Exercise objective>
Copy out every item below word for word, keeping each line unchanged.

Dataset items>
▬▬▬▬▬▬
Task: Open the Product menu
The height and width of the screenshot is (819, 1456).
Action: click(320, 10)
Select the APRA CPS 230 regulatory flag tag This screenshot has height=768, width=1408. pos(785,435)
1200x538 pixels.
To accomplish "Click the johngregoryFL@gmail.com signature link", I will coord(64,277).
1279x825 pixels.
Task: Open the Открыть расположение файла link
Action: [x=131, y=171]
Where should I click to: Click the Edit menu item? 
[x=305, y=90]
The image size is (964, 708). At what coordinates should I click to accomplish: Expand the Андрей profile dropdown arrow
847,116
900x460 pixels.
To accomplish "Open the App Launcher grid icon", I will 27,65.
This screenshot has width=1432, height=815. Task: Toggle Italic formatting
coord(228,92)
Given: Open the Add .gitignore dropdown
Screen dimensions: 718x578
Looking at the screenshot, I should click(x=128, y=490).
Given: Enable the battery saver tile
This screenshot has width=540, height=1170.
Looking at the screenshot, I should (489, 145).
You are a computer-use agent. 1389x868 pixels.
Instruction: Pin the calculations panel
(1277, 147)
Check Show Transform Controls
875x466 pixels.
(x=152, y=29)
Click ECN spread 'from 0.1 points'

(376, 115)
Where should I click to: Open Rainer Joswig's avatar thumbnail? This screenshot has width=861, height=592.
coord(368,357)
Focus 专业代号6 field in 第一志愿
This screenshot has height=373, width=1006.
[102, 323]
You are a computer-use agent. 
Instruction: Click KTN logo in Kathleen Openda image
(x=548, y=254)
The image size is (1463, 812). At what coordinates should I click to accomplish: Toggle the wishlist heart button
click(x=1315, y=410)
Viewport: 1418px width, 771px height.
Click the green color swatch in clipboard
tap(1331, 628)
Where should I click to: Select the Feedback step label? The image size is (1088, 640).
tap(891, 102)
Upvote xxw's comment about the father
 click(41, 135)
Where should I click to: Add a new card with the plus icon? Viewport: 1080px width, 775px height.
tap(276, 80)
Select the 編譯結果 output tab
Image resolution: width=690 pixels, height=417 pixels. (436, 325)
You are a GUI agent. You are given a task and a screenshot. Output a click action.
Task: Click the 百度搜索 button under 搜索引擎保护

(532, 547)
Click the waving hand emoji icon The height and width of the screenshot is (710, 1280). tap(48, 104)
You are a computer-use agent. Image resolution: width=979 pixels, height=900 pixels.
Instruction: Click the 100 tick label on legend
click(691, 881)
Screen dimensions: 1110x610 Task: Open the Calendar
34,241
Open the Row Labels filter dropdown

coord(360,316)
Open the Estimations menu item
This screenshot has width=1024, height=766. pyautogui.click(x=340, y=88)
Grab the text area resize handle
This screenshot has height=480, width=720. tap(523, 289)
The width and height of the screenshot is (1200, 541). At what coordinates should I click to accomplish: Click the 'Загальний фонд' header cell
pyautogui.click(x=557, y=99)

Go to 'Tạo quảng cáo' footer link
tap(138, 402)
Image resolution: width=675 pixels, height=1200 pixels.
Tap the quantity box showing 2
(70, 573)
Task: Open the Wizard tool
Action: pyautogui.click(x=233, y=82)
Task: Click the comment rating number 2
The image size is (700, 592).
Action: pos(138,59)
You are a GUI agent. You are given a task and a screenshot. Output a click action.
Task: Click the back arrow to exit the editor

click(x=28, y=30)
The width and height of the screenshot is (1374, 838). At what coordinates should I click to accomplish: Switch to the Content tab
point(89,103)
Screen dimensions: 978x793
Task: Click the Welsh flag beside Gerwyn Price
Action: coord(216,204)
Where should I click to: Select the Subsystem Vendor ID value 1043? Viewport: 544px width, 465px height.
▬▬▬▬▬▬
Exercise response>
Task: Open the Product menu
The height and width of the screenshot is (819, 1456).
Action: click(320, 10)
Select the APRA CPS 230 regulatory flag tag This screenshot has height=768, width=1408. pos(785,435)
1200x538 pixels.
To accomplish "Click the johngregoryFL@gmail.com signature link", I will coord(64,277).
1279x825 pixels.
Task: Open the Открыть расположение файла link
Action: [x=131, y=171]
Where should I click to: Click the Edit menu item? 
[x=305, y=90]
The image size is (964, 708). At what coordinates should I click to accomplish: Expand the Андрей profile dropdown arrow
847,116
900x460 pixels.
To accomplish "Open the App Launcher grid icon", I will 27,65.
This screenshot has width=1432, height=815. Task: Toggle Italic formatting
coord(228,92)
Given: Open the Add .gitignore dropdown
Screen dimensions: 718x578
Looking at the screenshot, I should click(x=128, y=490).
Given: Enable the battery saver tile
This screenshot has width=540, height=1170.
Looking at the screenshot, I should (489, 145).
You are a computer-use agent. 1389x868 pixels.
Instruction: Pin the calculations panel
(1277, 147)
Check Show Transform Controls
875x466 pixels.
(x=152, y=29)
Click ECN spread 'from 0.1 points'

(376, 115)
Where should I click to: Open Rainer Joswig's avatar thumbnail? This screenshot has width=861, height=592.
coord(368,357)
Focus 专业代号6 field in 第一志愿
This screenshot has height=373, width=1006.
[102, 323]
You are a computer-use agent. 
Instruction: Click KTN logo in Kathleen Openda image
(x=548, y=254)
The image size is (1463, 812). At what coordinates should I click to accomplish: Toggle the wishlist heart button
click(x=1315, y=410)
Viewport: 1418px width, 771px height.
Click the green color swatch in clipboard
tap(1331, 628)
Where should I click to: Select the Feedback step label? The image size is (1088, 640).
tap(891, 102)
Upvote xxw's comment about the father
 click(41, 135)
Where should I click to: Add a new card with the plus icon? Viewport: 1080px width, 775px height.
tap(276, 80)
Select the 編譯結果 output tab
Image resolution: width=690 pixels, height=417 pixels. (436, 325)
You are a GUI agent. You are given a task and a screenshot. Output a click action.
Task: Click the 百度搜索 button under 搜索引擎保护

(532, 547)
Click the waving hand emoji icon The height and width of the screenshot is (710, 1280). tap(48, 104)
You are a computer-use agent. Image resolution: width=979 pixels, height=900 pixels.
Instruction: Click the 100 tick label on legend
click(691, 881)
Screen dimensions: 1110x610 Task: Open the Calendar
34,241
Open the Row Labels filter dropdown

coord(360,316)
Open the Estimations menu item
This screenshot has width=1024, height=766. pyautogui.click(x=340, y=88)
Grab the text area resize handle
This screenshot has height=480, width=720. tap(523, 289)
The width and height of the screenshot is (1200, 541). At what coordinates should I click to accomplish: Click the 'Загальний фонд' header cell
pyautogui.click(x=557, y=99)

Go to 'Tạo quảng cáo' footer link
tap(138, 402)
Image resolution: width=675 pixels, height=1200 pixels.
Tap the quantity box showing 2
(70, 573)
Task: Open the Wizard tool
Action: pyautogui.click(x=233, y=82)
Task: Click the comment rating number 2
The image size is (700, 592).
Action: pos(138,59)
You are a GUI agent. You are given a task and a screenshot. Output a click action.
Task: Click the back arrow to exit the editor

click(x=28, y=30)
The width and height of the screenshot is (1374, 838). At what coordinates should I click to accomplish: Switch to the Content tab
point(89,103)
Screen dimensions: 978x793
Task: Click the Welsh flag beside Gerwyn Price
Action: coord(216,204)
Where should I click to: Select the Subsystem Vendor ID value 1043? Viewport: 544px width, 465px height.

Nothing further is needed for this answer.